▸ **Excerpt provided**:
Kendra: And in a culture like that. to admit that you’re burnt out or even that you’re struggling can be hard.

Moira: Currently. Parents can really not fail admitting that you are tired of your children, that you are sick of parenting. Yeah. That’s just not possible in such an atmosphere.

Kendra: And if burnout isn’t addressed, the outcome can be devastating. First of all, to your health. The release of cortisol, that stress hormone that caused me so many problems can be measured over time in your hair.

Moira: Parents in burnout have twice as much cortisol as normal parents. And their level of cortisol is higher than that of patients suffering from severe chronic pain. And also higher than, uh, death of, uh, victims of partner violence.

Kendra: This is exactly what I experienced in my own journey. When I was telling you I had extreme back pain, you know, to the point that I could barely produce cortisol anymore. And as I found out, constantly running an overdrive might feel sustainable at first, but eventually it impacts your physical health. And crucially also your mental health.

Moira: So we see that parental burnout increases suicidal ideations, much more, much, much more than, uh, for instance, job burnout or even depression. And this is not surprising because of course you cannot resign from your parenting role and you cannot just, uh, go on sick leave of your children. So parents in parental burnout, they feel totally trapped in their suffering. and in extreme cases it can also lead to violence and neglect. So we see that previously good parents, people that are, that were not violent, not neglectful as they burn out, they start to, to neglect their children because they do not have enough energy left to take care of them. And also they do not have any energy left to inhibit their anger or, uh, irritation.

▸ **Material provided**:
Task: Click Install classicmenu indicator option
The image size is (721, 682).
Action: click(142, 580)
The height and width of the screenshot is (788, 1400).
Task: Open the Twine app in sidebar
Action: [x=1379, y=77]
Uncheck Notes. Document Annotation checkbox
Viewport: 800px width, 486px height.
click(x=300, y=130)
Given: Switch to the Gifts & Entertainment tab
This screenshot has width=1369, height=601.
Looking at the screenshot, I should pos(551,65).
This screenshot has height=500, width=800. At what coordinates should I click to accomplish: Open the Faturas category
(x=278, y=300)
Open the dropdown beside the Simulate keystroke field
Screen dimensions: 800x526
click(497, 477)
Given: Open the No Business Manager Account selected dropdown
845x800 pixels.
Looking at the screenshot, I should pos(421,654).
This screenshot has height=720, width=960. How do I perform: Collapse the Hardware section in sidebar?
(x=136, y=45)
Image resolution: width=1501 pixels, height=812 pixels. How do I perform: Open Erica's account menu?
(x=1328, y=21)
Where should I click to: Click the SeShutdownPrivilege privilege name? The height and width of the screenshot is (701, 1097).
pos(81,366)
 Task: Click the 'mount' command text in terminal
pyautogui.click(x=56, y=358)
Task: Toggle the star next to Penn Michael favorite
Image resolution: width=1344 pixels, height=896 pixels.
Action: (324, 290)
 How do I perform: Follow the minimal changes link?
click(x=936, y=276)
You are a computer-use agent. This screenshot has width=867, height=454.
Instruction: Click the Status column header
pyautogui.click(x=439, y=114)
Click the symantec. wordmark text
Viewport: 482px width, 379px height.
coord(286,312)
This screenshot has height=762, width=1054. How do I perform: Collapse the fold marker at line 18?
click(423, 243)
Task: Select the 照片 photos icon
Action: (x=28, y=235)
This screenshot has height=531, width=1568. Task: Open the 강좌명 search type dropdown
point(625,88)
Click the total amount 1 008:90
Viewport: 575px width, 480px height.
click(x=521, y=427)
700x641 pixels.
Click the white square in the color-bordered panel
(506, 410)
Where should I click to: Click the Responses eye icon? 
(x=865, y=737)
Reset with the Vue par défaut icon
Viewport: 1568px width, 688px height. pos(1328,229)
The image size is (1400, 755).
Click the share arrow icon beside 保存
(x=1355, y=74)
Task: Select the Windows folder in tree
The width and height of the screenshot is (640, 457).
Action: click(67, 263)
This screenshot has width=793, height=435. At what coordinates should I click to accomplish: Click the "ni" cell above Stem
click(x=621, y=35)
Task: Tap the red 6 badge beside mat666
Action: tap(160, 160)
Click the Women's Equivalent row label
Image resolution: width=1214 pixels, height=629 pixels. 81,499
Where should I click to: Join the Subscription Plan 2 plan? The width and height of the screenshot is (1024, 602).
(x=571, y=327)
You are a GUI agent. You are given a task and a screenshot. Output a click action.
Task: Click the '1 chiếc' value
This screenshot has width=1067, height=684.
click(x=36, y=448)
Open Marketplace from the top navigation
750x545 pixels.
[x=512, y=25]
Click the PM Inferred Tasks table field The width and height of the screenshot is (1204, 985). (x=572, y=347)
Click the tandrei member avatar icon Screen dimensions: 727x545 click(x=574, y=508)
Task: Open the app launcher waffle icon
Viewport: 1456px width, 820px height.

▸ **Exercises to complete**:
(a) In her final turn of the parental burnout conversation, which three harmful outcomes does Moira say parental burnout increases or can lead to?
(b) According to the parental burnout conversation, how much cortisol do parents in burnout have compared with normal parents?

▸ **Answers per task**:
(a)
- Suicidal ideations
- Violence
- Neglect

(b) Twice as much.